For the last couple of months, the Christian Religion Studies (CRS) and Islamic Religious studies (IRS) controversy has raged on with stakeholders resenting the idea that both subjects were lumped together with Civic Education, Social Studies, and Security Education in the reviewed basic education curriculum done in 2013 – with implementation to start from 2014.
Now the Nigerian Educational Research and Development Council (NERDC) as directed by the Federal Government has disarticulated the Christian Religious Studies (CRS) and Islamic Religious Studies (IRS) from the umbrella subject listing of Religion and National Values meaning that the subjects will once again be taught separately.
Stakeholders have lauded this move saying it’s the right one as it is better than the ambiguity that came with the non-inclusion of CRS from the list of subjects taught at senior secondary level from September.
To clear the air, the Executive Secretary, NERDC, Prof Ismail Junaid said in a statement that the component subjects under Religion and National Values were taught separately.
He also stated that CRS had not been scrapped as had been reported in some places.
He said “The claims peddled on social media platforms and a national daily are speculative, false and unfounded, specifically as regards the Religion and National Values Curriculum.

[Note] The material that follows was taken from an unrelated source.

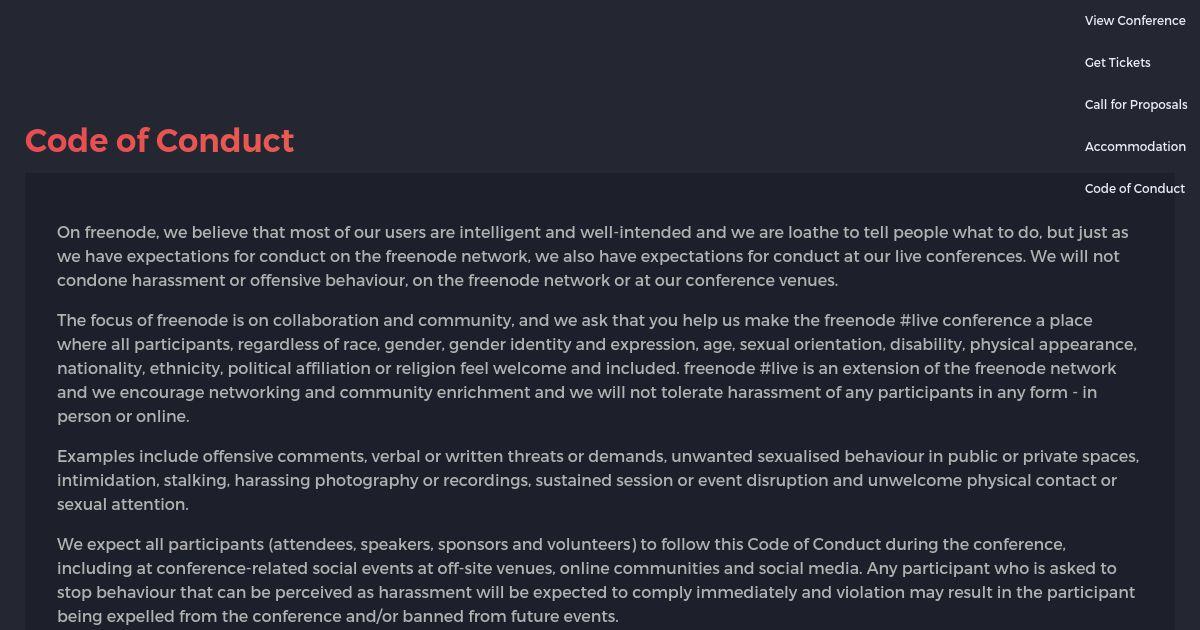
Task: Click the Code of Conduct navigation link
Action: click(1135, 188)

“The Management of NERDC hereby reiterates categorically that the subject offerings (Civic Education, Social Studies, Christian Religious Knowledge, Islamic Studies and Security Education) under the Religion and National Values Curriculum are distinct and taught separately on the time table.
“In this Curriculum, no child should be coerced or compelled to learn or be taught in school any religious studies not relating to the belief system professed by the child and his/her parents.
“CRK is still taught in schools; as a separate distinct subject with the accompanying Teachers’ Guide. There is no subject in the Nigerian School Curriculum called Islamic Arabic Studies nor anywhere in the world as being speculated.”
This was unsuccessful in settling matters as National Association of Parents Teachers Association of Nigeria (NAPTAN), the Christian Association of Nigeria, Pentecostal Fellowship of Nigeria (PFN) and many other groups still wanted a return to the familiar which was to teach both separately.
To this end, the House of Representatives. rejected the policy on the ground that it negated the constitution. This was followed by the National Council on Education (NCE) ordering NERDC to effect changes in the curriculum such that the two subjects stand alone again.
This decision was contained in a communiqué issued at the end of the Ministerial Session of the 62nd NCE meeting held in Kano and presided over by the Education Minister, Malam Adamu Adamu.
It reads; “At the ministerial technical session, Council reiterated its decision at the 61st NCE meeting of September, 2016 in Abuja, that Christian Religious Studies (CRS) and Islamic Studies (IS) be separated from Religion and National Values and handled as stand-alone subjects. Council further stated that Christian Religious Studies is a core and compulsory subject for Christian students while Islamic Studies is a core and compulsory subject for Muslim students at the basic and secondary education levels. Council regarded the controversy surrounding the matter as misdirected and unwarranted.”